Book Read Free

The Complete Afternet: All 3 Volumes In One Place (The Afternet)

Page 52

by Peter Empringham


  Twenty Two

  Two things had affected Mary the previous night. The first was the sight of Slaven holding the terrified young man in front of the approaching black cab. He had seemed indifferent to the possibility of the man’s death. Slaven’s appearance, smart, tall, rimless glasses, could have portrayed him as an accountant, a doctor, a Member of Parliament. She had seen the look on his face, however, as he held his victim; a grim calmness that told that he would have allowed the collision with no conscience.

  This was the man who, if she didn’t find a way to stop whatever his plans may be, would be a new presence in the Afternet Control Room.

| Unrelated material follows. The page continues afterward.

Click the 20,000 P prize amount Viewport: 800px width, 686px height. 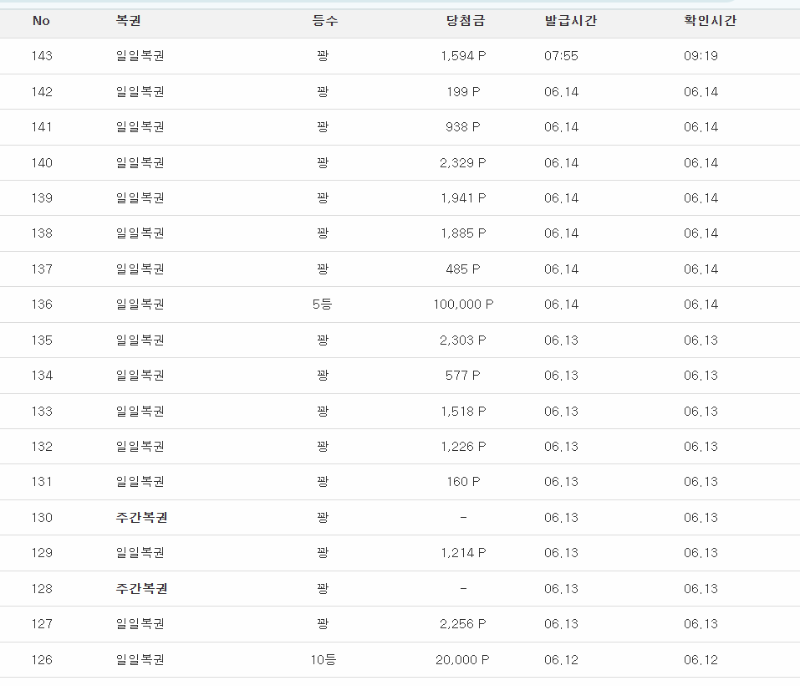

In the time she had been there, she had watched Marcel change. When she first arrived, he was distant, with an air of superiority and unconcern, patronising when he did bother to talk to her. He had in general behaved appallingly towards Geoffrey, and had an air of menace and suppressed violence that suffused the atmosphere.

  Much had changed, she thought, when they had been in trouble in Devil’s Docks, and Marcel had to make a decision as to whether to go back and rescue Geoffrey, who was being casually immolated. It was as if the Frenchman had suddenly recognised something like affection for his companion of a couple of centuries. He hid it, but his insults and threats seemed more offhand, as if he was having to remind himself to do something mildly nasty from time to time.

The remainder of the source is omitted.